Pyspark: Exception: Java gateway process exited be

2020-01-24 23:28发布

问题:

I'm trying to run pyspark on my macbook air. When i try starting it up I get the error:

Exception: Java gateway process exited before sending the driver its port number

when sc = SparkContext() is being called upon startup. I have tried running the following commands:

./bin/pyspark
./bin/spark-shell
export PYSPARK_SUBMIT_ARGS="--master local[2] pyspark-shell"

with no avail. I have also looked here:

Spark + Python - Java gateway process exited before sending the driver its port number?

but the question has never been answered. Please help! Thanks.

回答1:

this should help you

One solution is adding pyspark-shell to the shell environment variable PYSPARK_SUBMIT_ARGS:

export PYSPARK_SUBMIT_ARGS="--master local[2] pyspark-shell"

There is a change in python/pyspark/java_gateway.py , which requires PYSPARK_SUBMIT_ARGS includes pyspark-shell if a PYSPARK_SUBMIT_ARGS variable is set by a user.



回答2:

One possible reason is JAVA_HOME is not set because java is not installed.

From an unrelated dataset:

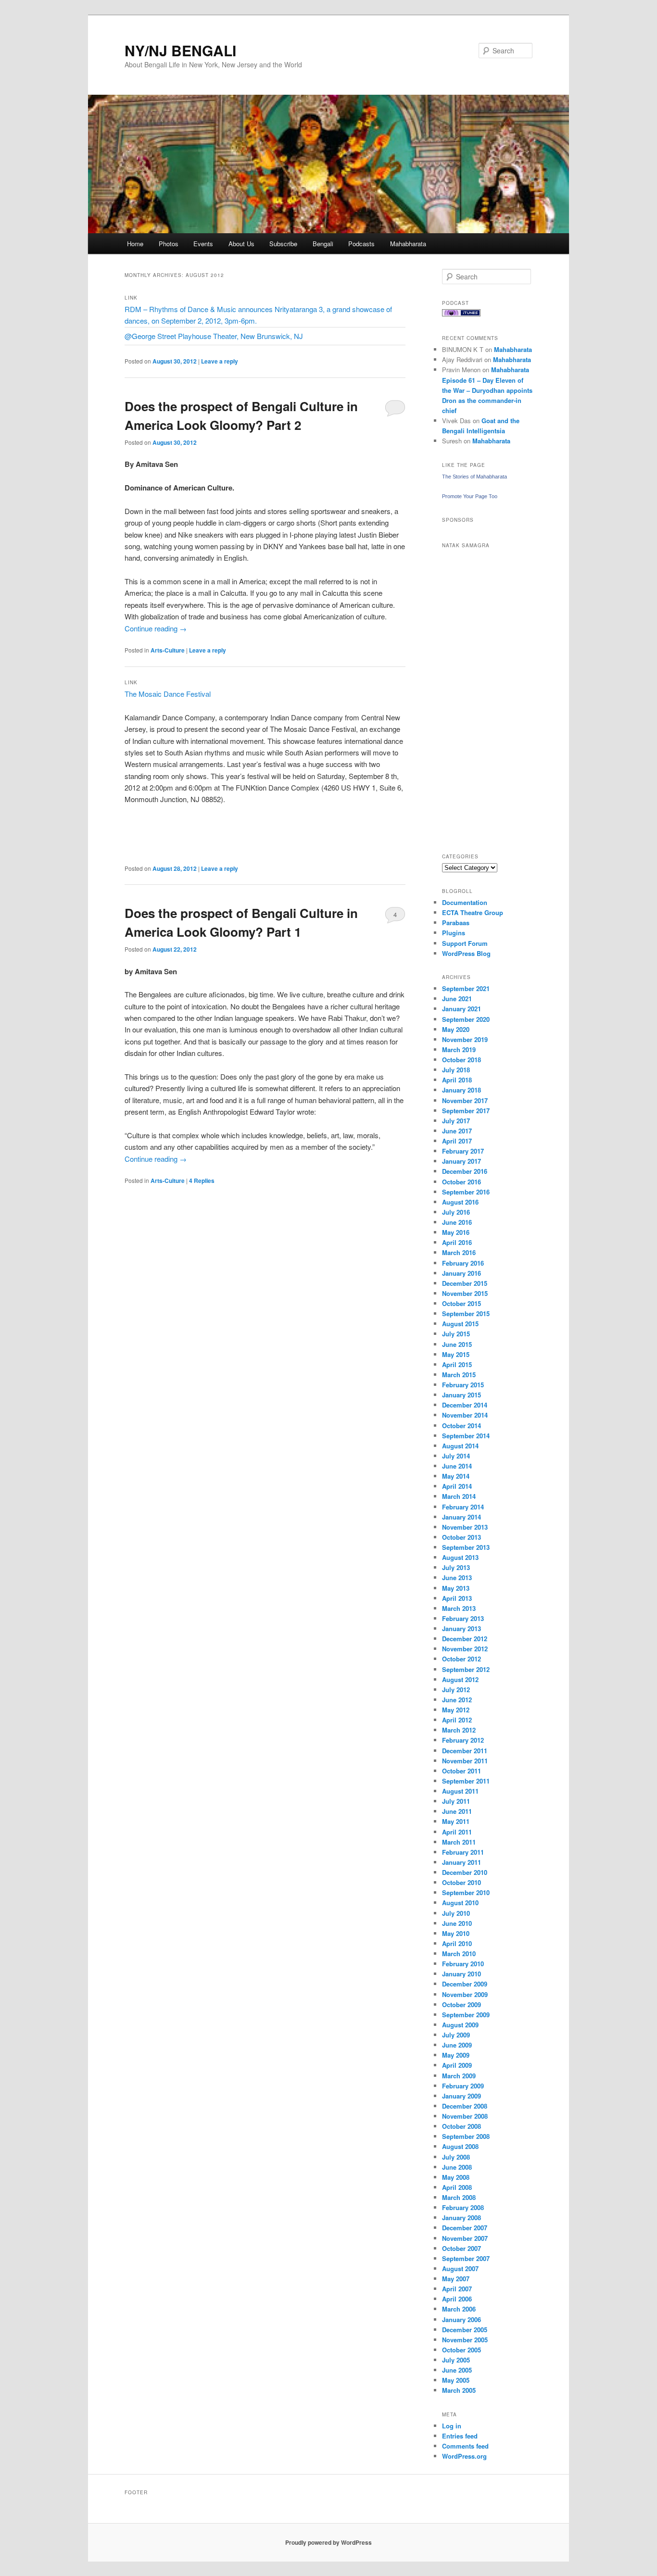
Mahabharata (408, 243)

I encountered the same issue. It says

Exception in thread "main" java.lang.UnsupportedClassVersionError: org/apache/spark/launcher/Main : Unsupported major.minor version 51.0
    at java.lang.ClassLoader.defineClass1(Native Method)
    at java.lang.ClassLoader.defineClass(ClassLoader.java:643)
    at java.security.SecureClassLoader.defineClass(SecureClassLoader.java:142)
    at java.net.URLClassLoader.defineClass(URLClassLoader.java:277)
    at java.net.URLClassLoader.access$000(URLClassLoader.java:73)
    at java.net.URLClassLoader$1.run(URLClassLoader.java:212)
    at java.security.AccessController.doPrivileged(Native Method)
    at java.net.URLClassLoader.findClass(URLClassLoader.java:205)
    at java.lang.ClassLoader.loadClass(ClassLoader.java:323)
    at sun.misc.Launcher$AppClassLoader.loadClass(Launcher.java:296)
    at java.lang.ClassLoader.loadClass(ClassLoader.java:268)
    at sun.launcher.LauncherHelper.checkAndLoadMain(LauncherHelper.java:406)
Traceback (most recent call last):
  File "<string>", line 1, in <module>
  File "/opt/spark/python/pyspark/conf.py", line 104, in __init__
    SparkContext._ensure_initialized()
  File "/opt/spark/python/pyspark/context.py", line 243, in _ensure_initialized
    SparkContext._gateway = gateway or launch_gateway()
  File "/opt/spark/python/pyspark/java_gateway.py", line 94, in launch_gateway
    raise Exception("Java gateway process exited before sending the driver its port number")
Exception: Java gateway process exited before sending the driver its port number

at sc = pyspark.SparkConf(). I solved it by running

sudo add-apt-repository ppa:webupd8team/java
sudo apt-get update
sudo apt-get install oracle-java8-installer

which is from https://www.digitalocean.com/community/tutorials/how-to-install-java-with-apt-get-on-ubuntu-16-04



回答3:

Had the same issue with my iphython notebook (IPython 3.2.1) on Linux (ubuntu).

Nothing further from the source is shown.